MJC to offer Preakness future wager

In recent days, Maryland Jockey Club (MJC) linemaker Keith Feustle has been puzzling over how to set the morning line for a wager new to Maryland.

For the first time, the MJC will offer a parimutuel future win wager on the Grade 1 Preakness Stakes to be run May 20 at Pimlico Race Course. The new wager, which will have an 18% takeout, was approved April 4 by the Maryland Racing Commission.

The wager will kick off April 28, MJC Acting President Mike Rogers told the Commission, and close May 6 prior to the running of the Kentucky Derby. It can include up to 40 separate betting interests, though Rogers guesstimated 30 or so in its maiden voyage. One of those interests typically is “all other three-year-olds” not listed. More information will be available on the Preakness website and in daily racing programs at facilities that accept the wager.

“We’re excited. We think we’ve improved the [Preakness weekend] wagering menu,” Rogers said, also citing the addition of new Pick-4 and Pick-5 opportunities on Preakness day and Black-Eyed Susan day, which is the Friday before the Preakness.

Bettors who participate in future wagers are asked to pick the winner of a race well in advance of the race – in fact, in advance of knowing exactly who will be in the race. That uncertainty can lead to better prices for the bettor, but it also means that bettors lose if horses don’t run for whatever reasons.

The Preakness future wager will have a $2 minimum bet.

Churchill Downs has offered a future wager on the Kentucky Derby for 25 years and on the Kentucky Oaks for 20. In seven of the last nine years, the Derby winner paid more in the final future pool than he did on Derby day; the exceptions to that were Rich Strike, who paid $39.00 as part of the field of all others but returned $163.60 to win on Derby day, and Country House, who paid just $40 in the final Derby future wager but whose surprise win, via disqualification, netted backers $132.40 on the first Saturday in May.

In his report, Rogers also told the Commission that the MJC has been working on the racing strip at Laurel to prepare for the end of the winter and onset of spring. That work includes repairs to the base near the first finish line, a spot which has been an issue for some time.
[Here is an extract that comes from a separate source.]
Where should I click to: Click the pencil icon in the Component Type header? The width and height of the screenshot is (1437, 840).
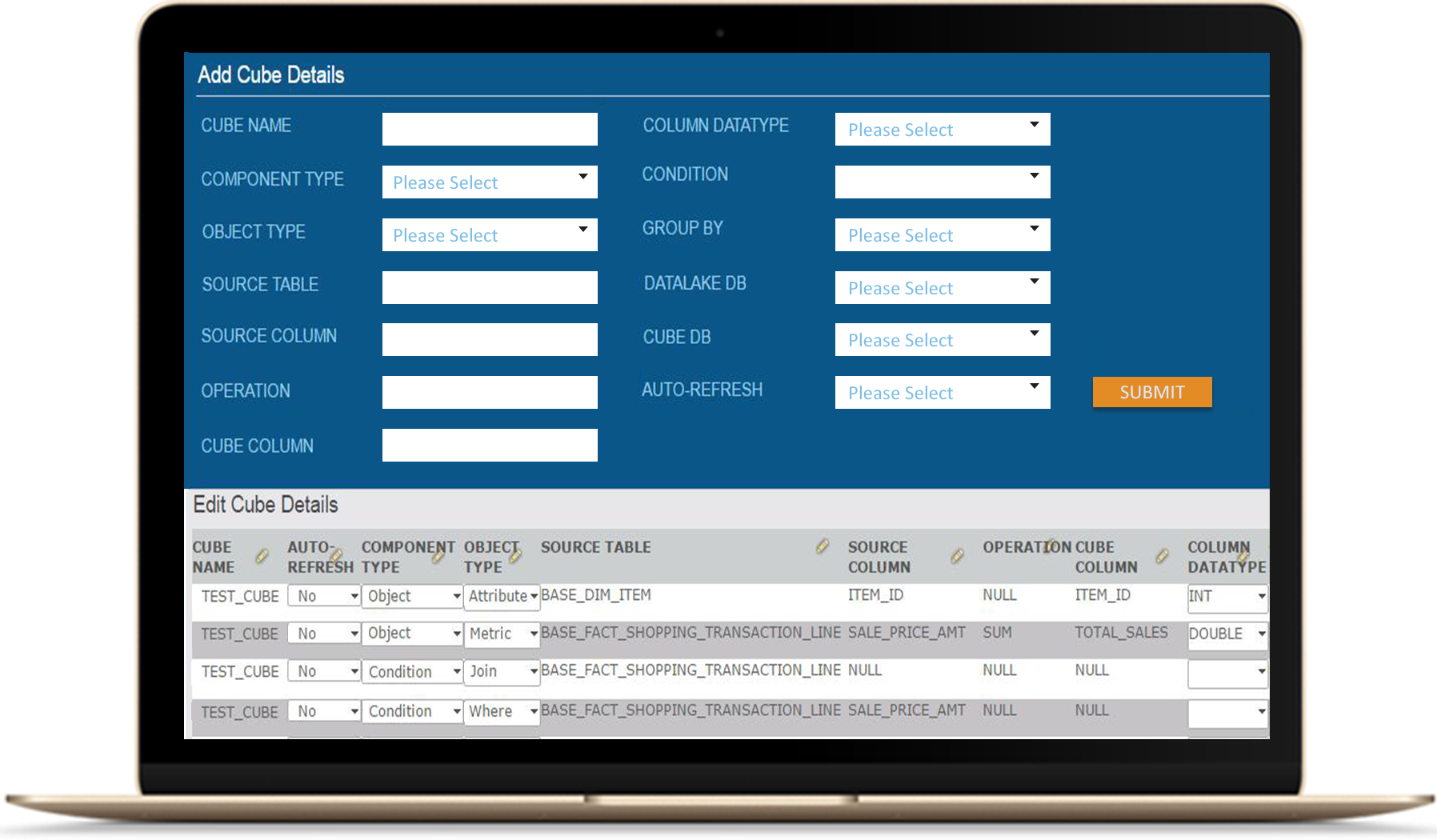pyautogui.click(x=438, y=555)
Rogers also said that the company’s negotiations with the state horsemen’s group, the Maryland Thoroughbred Horsemen’s Association, “are continuing” in what he termed a “positive” direction. The track and horsemen had operated under the so-called “10-year deal” governing racing through the end of last year, an agreement which has been extended through June 30. Racing could shut down following the expiration of the deal if no agreement is reached, but Rogers said he had “no concerns.”

The discussions around that agreement take place in a larger context involving the future of racing in the state. The project to revitalize Laurel and Pimlico has run aground amid rising costs, supply chain issues, and industry’s own struggles to reach accord on the shape and development of the projects.

In other business, the Commission also formalized its agreement with the Horseracing Integrity and Safety Authority/Horseracing Integrity and Welfare Unit. That agreement calls for the Commission to continue to collect blood and urine samples on HIWU’s behalf, with the latter responsible for the testing and adjudication of positives. With the new drug rules on hold for at least 30 days following a court ruling, however, the agreement will not take effect until at least May 1. It will be in effect through the end of 2023.

Tuesday’s meeting marked the final meeting as a member of the Commission for longtime member David Hayden, who had chaired the Maryland Bred Fund, and for Dr. Tom Bowman, who had led the health and safety committee.

Those two, who Hayden said had a combined total of more than 100 years in the industry, were driven by “their passion, their love for the industry,” chairman Michael Algeo said.